EXERCISE A> Sum up the account of a newborn's first weeks in two sentences.
EXERCISE B> Carry on the account of a newborn's first weeks from its last sentence.

TEXT UNDER STUDY>
☆ ☆ ☆ ☆

I had Lucas on Tuesday, May 21st. We came home the next evening, around 5:00pm. We stopped by our office on the way home to show him off. A girl was holding him and he was crying like crazy. She tried to calm him down and nothing she did worked. I could see the panic in her eyes that people have when it's someone else baby and you cannot make it stop crying (I've had that panic multiple times before with my sister's babies). So I picked him up and he instantly stopped crying. I felt like I had mommy super powers. I thought to myself, "damn straight, I'm the momma!" That was a pretty cool moment for me.
The next few days are a big blur of visitors, diapers, crying (lots of crying, for both him and me), and questioning everything that I was doing. I was worried about taking care of his little pete correctly after the circumcision, making sure that the umbilical cord stump wasn't being suffocated by the diaper and not getting wet with his baths, and just trying to figure him out in general. The books say that you will start to recognize what your baby needs by his different cries. They lied. At least to me. All of his cries sound the same. I am only just now, 7 (almost 8) weeks later, getting to know what he needs when he is crying. Not because his cries sound different, but because I know his little schedule now. And even still, it's mostly a trial and error process to get him to stop. For example: He was crying when we got home from lunch just now and I knew that it wasn't because he was hungry because he just ate before we left. So I noticed that he was a little wet. Not really enough to make him cry, but I changed him anyways. He still was not happy. It's about time for me to pump, so I couldn't very well hold him, so I put him in his bouncy seat next to me, strapped him in, and popped the pacifier in his mouth. That seems to have worked for a little while. He was kicking his legs around like a happy baby for a while which leads me to believe that he was just bored and wanted to do something (like kick his legs). He just got a little fussy, so I bent over and popped the pacifier that had fallen out back into his mouth. He seems to be happy. So really, I still have no idea why he cries. I just try a bunch of things until something works.

☆ ☆ ☆ ☆

DATASET CONTENT>

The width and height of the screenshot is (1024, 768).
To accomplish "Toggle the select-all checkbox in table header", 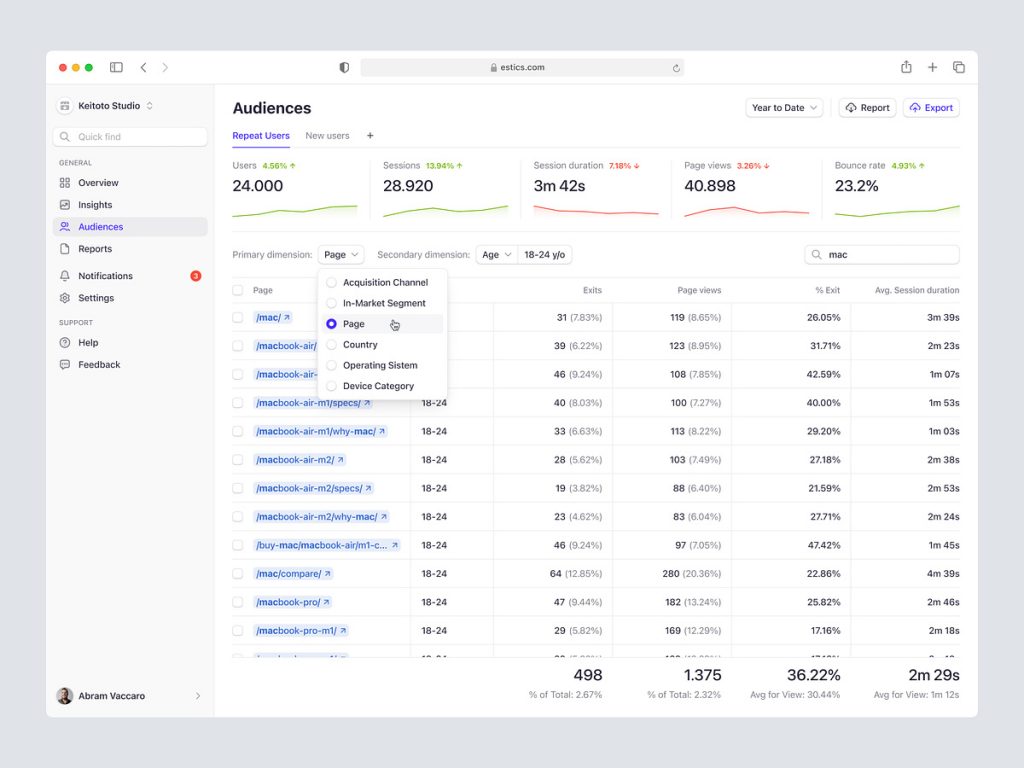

☆ ☆ ☆ ☆

TASK RESPONSE A> When the writer stopped by the office with newborn Lucas on the way home, he cried while a girl held him but stopped instantly once the writer picked him up, which felt like having mommy super powers. The days that followed were a blur of visitors, diapers, crying and self-doubt, and even at almost 8 weeks the writer tells what he needs only by knowing his schedule and mostly tries a bunch of things until something works.

TASK RESPONSE B>
Anyhoo, the most distinct memory of my first week home with him was the Sunday after he was born. Nicholas and baby were taking a nap snuggling together and I was laying next to them trying to do the same. I just could not seem to shut off my brain long enough to sleep. It was terrible because I was exhausted and really wanted to sleep, but I just couldn't. I grabbed the telephone and walked out to the back deck with the dogs and called my sister. I just started bawling out of no where. I don't remember what I was so upset about. All I remember is that it was over something that, logically, I knew I shouldn't be upset about. Unfortunately, crazy hormones do not listen to logic and cause you to be a huge crying mess regardless of whether or not you know better. This is a prime reason why I called Renee rather than discussing with Nicholas. Men do not understand raging hormones. They understand logic. Therefore, the one time that I did try to discuss my feelings with him, he got frustrated with me when his logic-talk did not calm me down at all. In the end, one event that was both extremely frustrating and so incredibly helpful happened to help me get out of my hormonal funk: my dog rolled around in a giant mud puddle.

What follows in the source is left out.